The book's biggest drawback is its failure to present evidence that its specific program has been demonstrated to work. The authors repeatedly mention the years of experience they and other trainers have in using their techniques, but they present no study they've conducted and only one photo of someone they've trained. The use of photos showing muscled young men is dismissed at the beginning of the book by referring to genetic variability in response to weight training. This is true, but in the absence of studies, anecdote shows something. Maybe doing the Bill Phillips Body-for-Life workout won't make you look like those contest winners (see above), but at least we know it can possibly do anything at all. Maybe eveybody's training will stagnate with Body by Science. Who knows?

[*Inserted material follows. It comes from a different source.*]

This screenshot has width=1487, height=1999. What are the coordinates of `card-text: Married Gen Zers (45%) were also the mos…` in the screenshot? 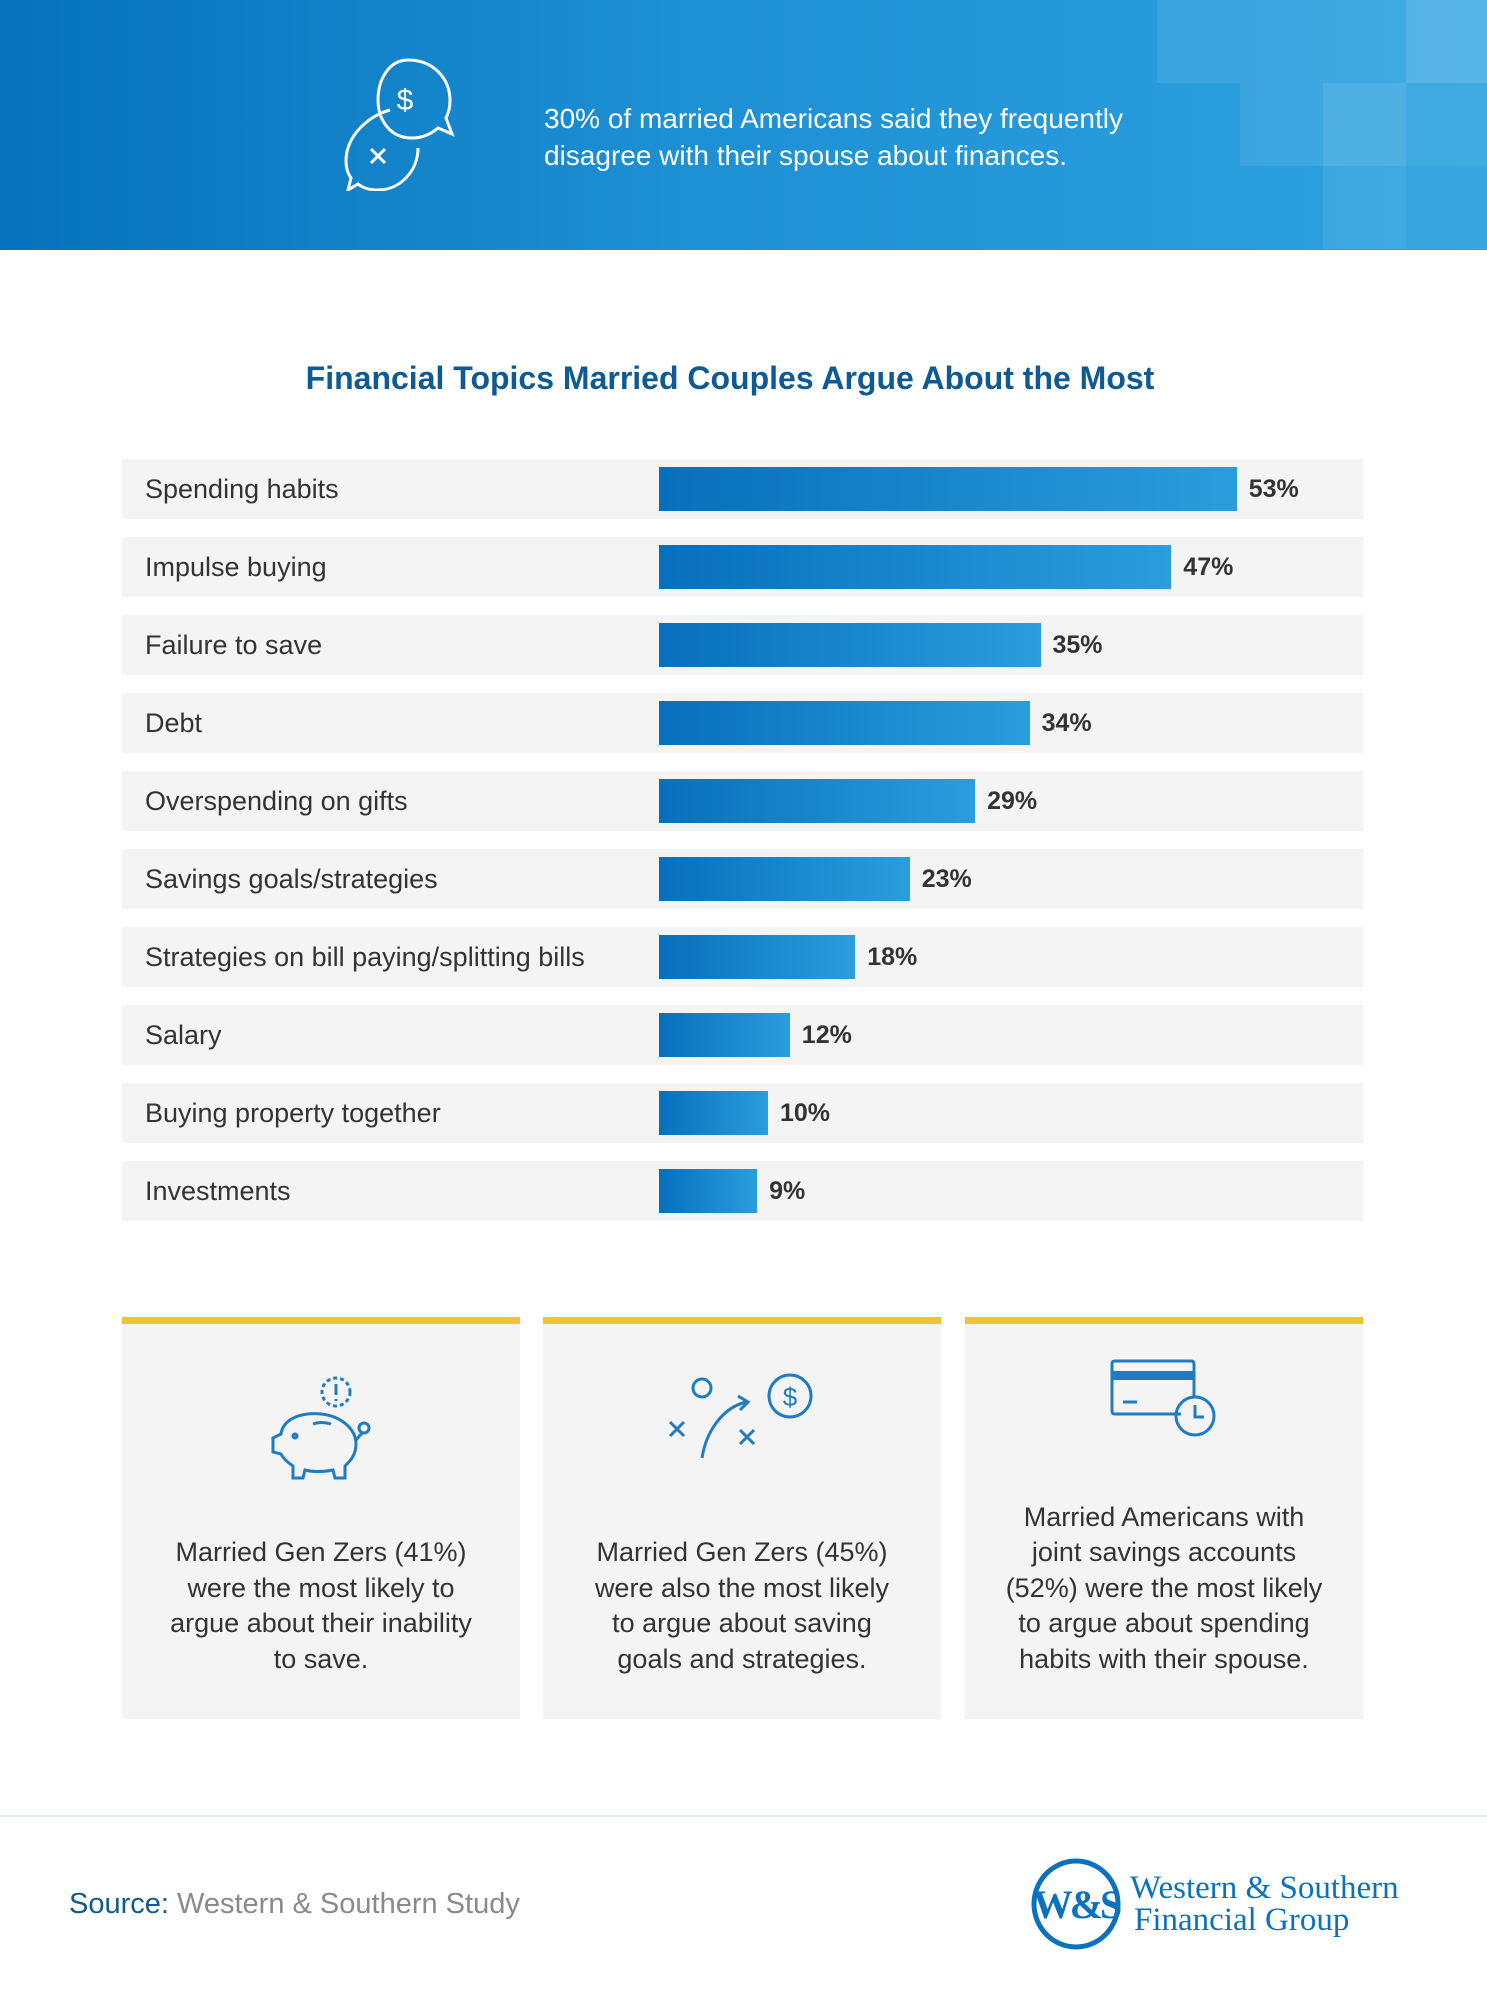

In addition to its central message, the book touches briefly on a variety of peripheral issues. Some, such as the connection between an attempt to moderate training and a regression in training, confirm my personal experience. Others are silly, like the suggestion to drink cold water all day in order to burn off about 125 Kcal through thermodynamic effects. Any lifestyle cost-benefit analysis of this proposal could not hold up, especially for people living north of Florida.

Despite the criticisms, I think this is a useful book for fitness hobbyists to read. I really want its core recommendations to be correct (and I'm probably going to experimenting with them a little), and even if it is not the best program for otherwise fit and healthy individuals, I can see that it might still have applicability for the elderly, those needing rehab, or those with cardiac or respiratory disorders. It is worth investigation by health professionals as well.

If I were going to improve this book a great deal, I would demonstrate much more thoroughly and specifically that the program lives up to its claim "research-based." If McGuff, an ER doctor, recommended to me that I receive the medication tPA and I found out his recommendation was based on knowledge of two small studies conducted in the 1980s and that he couldn't show me any of his other patients who had success with this medication, I would be flipping mad. If you're going to claim exercise should be approached like a medication, you need to treat it with similar rigour.